Request for pre-review: std.serialization/orange

Jonathan M Davis jmdavisProg at gmx.com
Fri Sep 30 09:09:55 PDT 2011


On Friday, September 30, 2011 16:25:47 Jacob Carlborg wrote:
> On 2011-09-30 08:39, Jonathan M Davis wrote:
> > On Thursday, September 29, 2011 20:58:30 Jacob Carlborg wrote:
> >> * For the unit tests I've used my own kind of micro unit test
> >> framework
> >> (that is included). Is that something we want to have in general in
> >> Phobos so other modules can take advantage of that? Or should I just
> >> rip
> >> out the framework?
> > 
> > I very much doubt that it would be accepted. assertPred failed to make
> > it in spite of the various benefits that it provided, and a number of
> > folks seem to be against more complicated unit testing features making
> > it into Phobos. Not to mention, there's already some discussion of the
> > unit tests taking too long. We aren't going to want anything that adds
> > yet more overhead.
> 
> That's why I'm asking. BTW, if we had a proper unit test framework it
> could be possible to run a smaller set of unit tests to keep the running
> time down to a minimum (not something my framework can do).
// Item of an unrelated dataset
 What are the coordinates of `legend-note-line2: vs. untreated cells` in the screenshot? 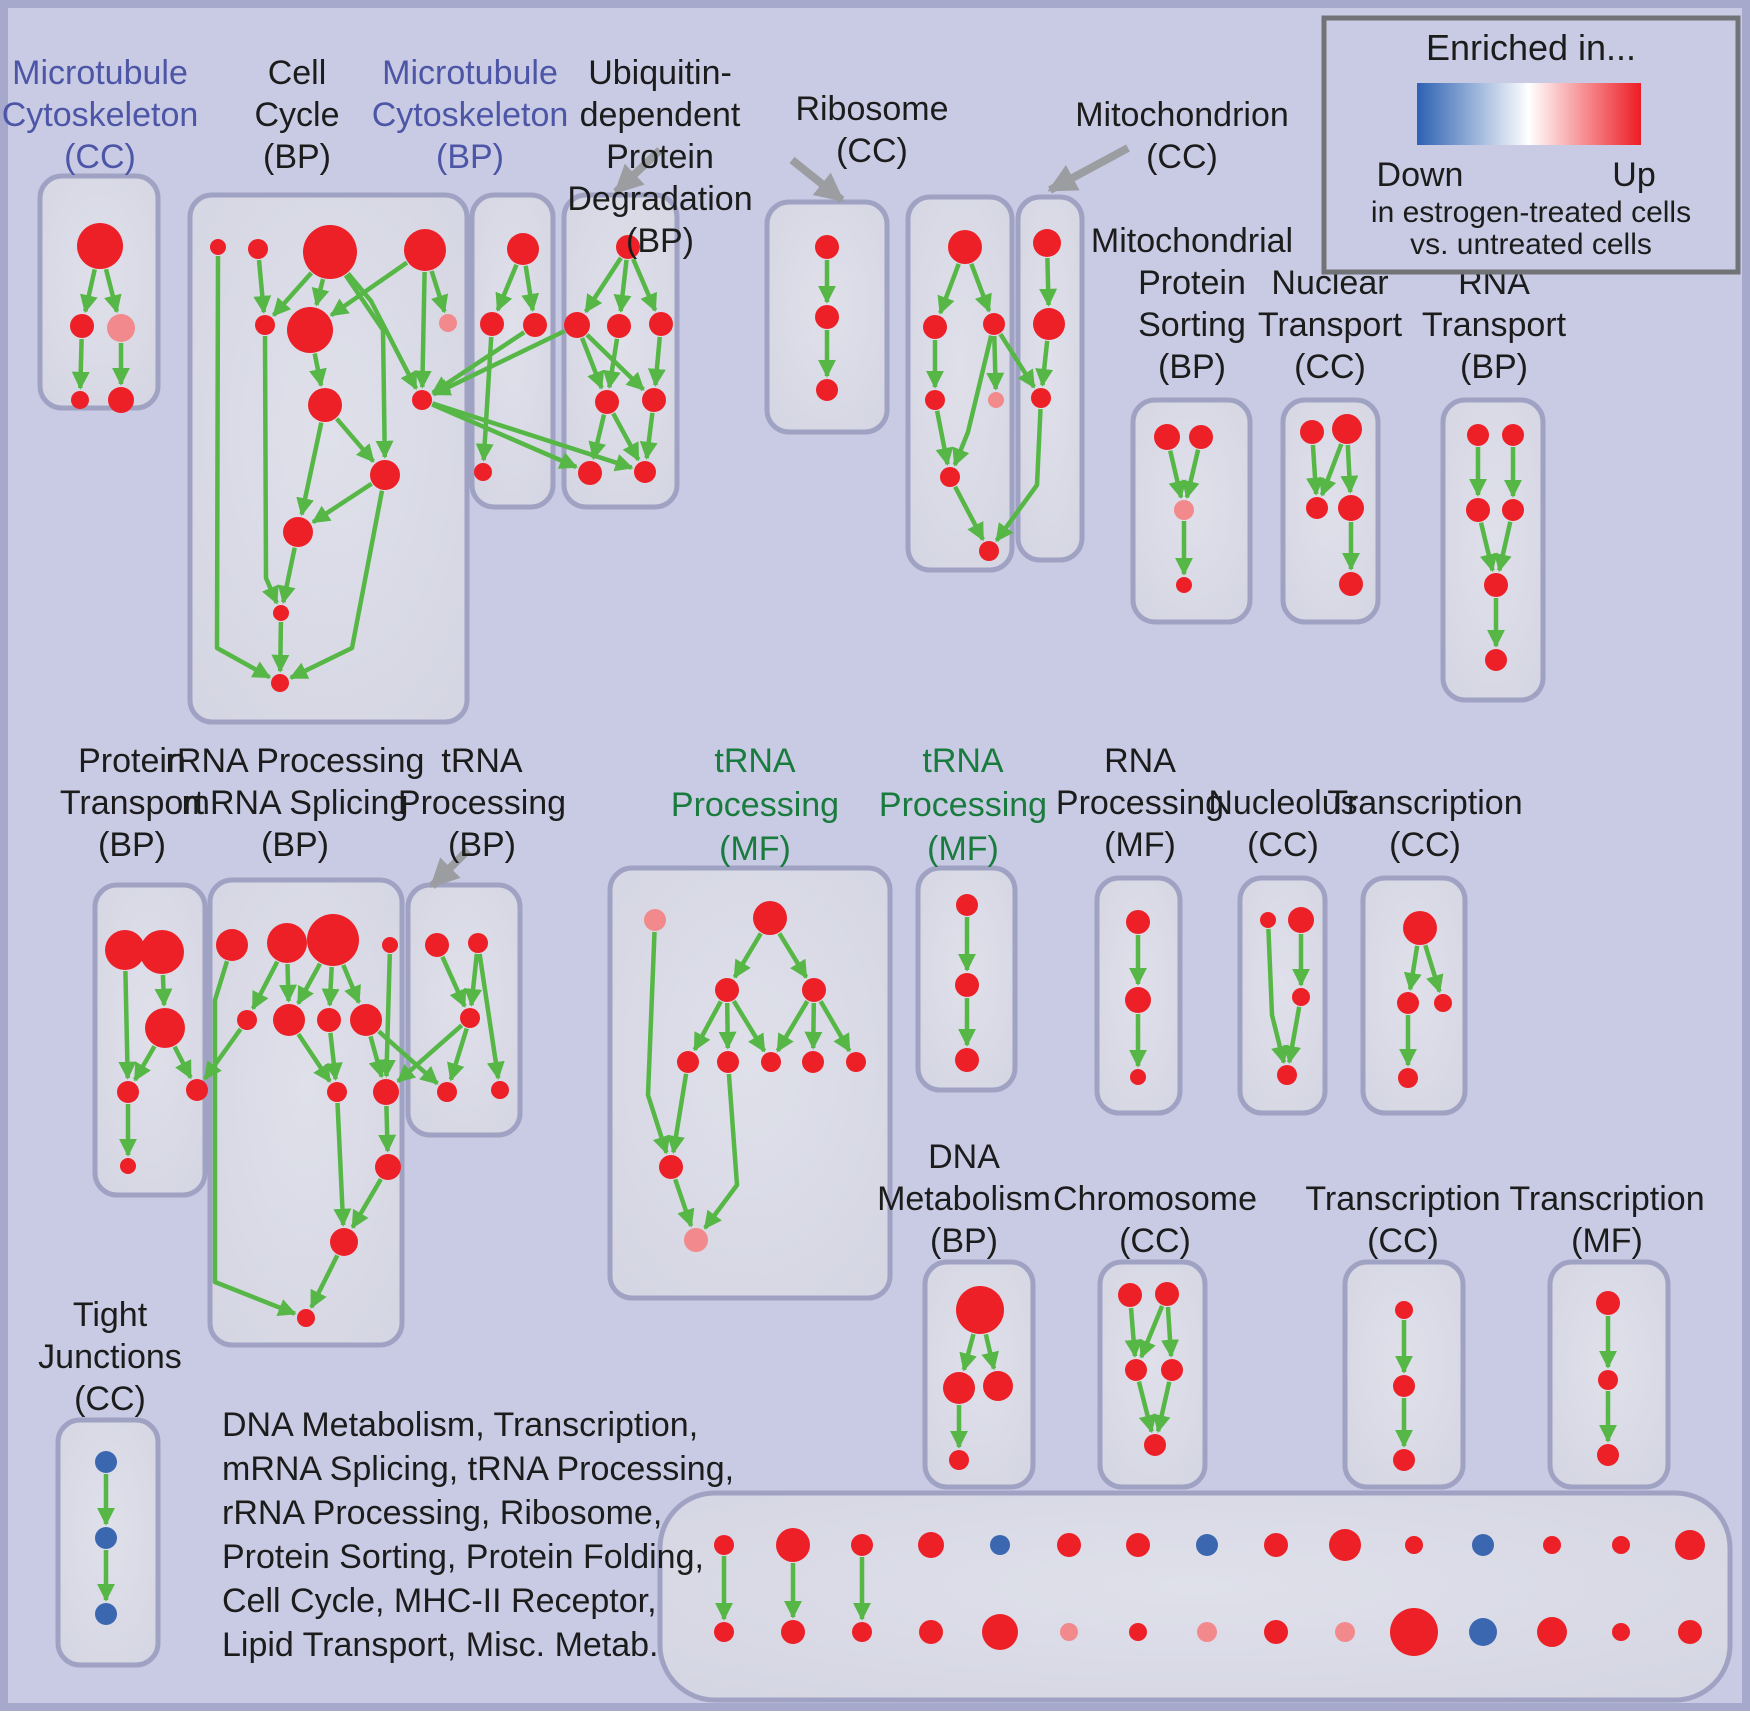 It's located at (1531, 244).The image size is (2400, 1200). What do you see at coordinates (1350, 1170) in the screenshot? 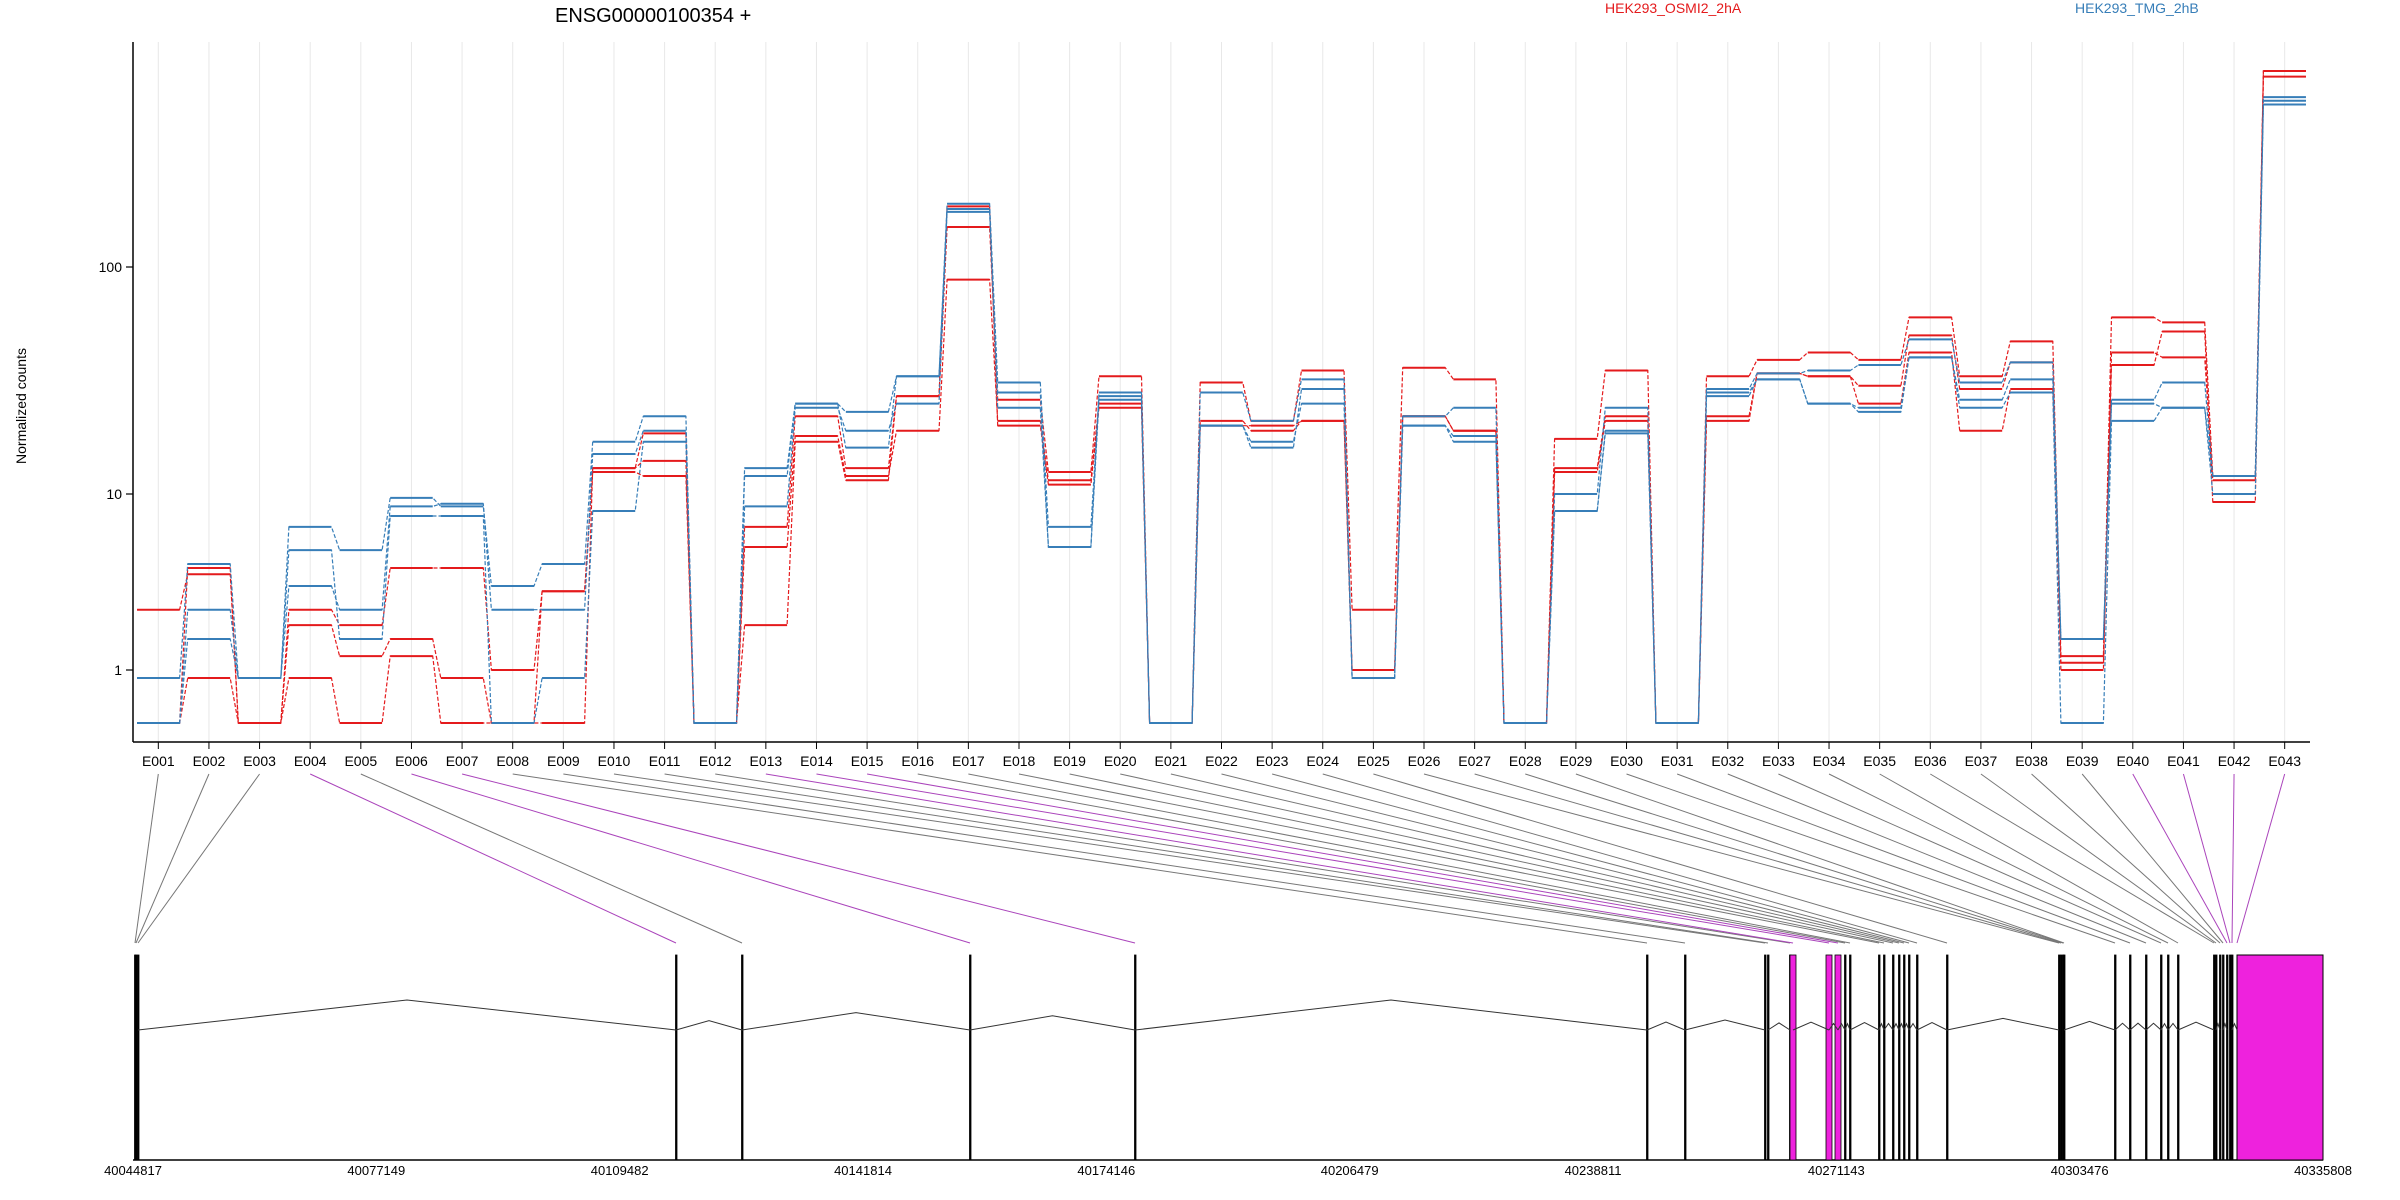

That can be done easily enough with a version block with a version specific to 
running longer or shorter tests. No additional framework is necessary.  Don 
has already brought it up in the Phobos newsgroup, but it's unclear whether 
we're going to do anything about it. The main problem is the compile time, not 
the run time, so it's ultimately a compiler issue. Templates and CTFE in 
particular make the whole thing slower.

> >> * The unit tests are located in its own package, I'm not very happy
> >> about putting the unit tests in the same module as the rest of the
> >> code,
> >> i.e. the serialization module
> > 
> > Well, that's the way that Phobos does it, and it's essentially how D's
> > unit tests are intended to work (though obviously, you can work around
> > that if you really want to). Phobos' makefiles are set up with the idea
> > that each module's unit tests are included in that module. I'm not sure
> > that it's guaranteed that we wouldn't allow the unit tests to be
> > separate, but that's not how any of the other Phobos unit tests works.
> > And personally, I find that the unit tests are far more maintainable
> > when they're right next to the functions that they test.
> > 
> > - Jonathan M Davis
> 
> The thing is that just to do a simple test, like serializing an int, it
> requires some extra code. It's not like calling a single function. It
> requires:
> 
> * Something to serialize
> * A serializer
> * An archive
> * Actually doing the serialization
> * Performing several checks on the serialized data
> 
> BTW I don't think it scales to have the unit tests in the same module if
> you want to perform extensive unit tests or if it's a complicated module.
> 
> The unit test code should be equally well organized, readable and
> maintainable as the regular code. I think keeping it in the same module
> makes that harder.s

In my experience, it's _much_ easier to have the tests right next to what 
they're testing. I've found it _very_ annoying when I've had to put unit tests 
after a templated type, because the unit tests coludn't be _in_ the templated 
type where they would be instantiated with it. The Interval unit tests in 
std.datetime are way less manageable because of that.

Now, if you have unit testing each function individually doesn't work very 
well, and if you have to do a bunch of setup for any testing, then the 
situation is a bit different, but you could probably just stick all of the 
tests at the end of the file then, where they're then separate from the code.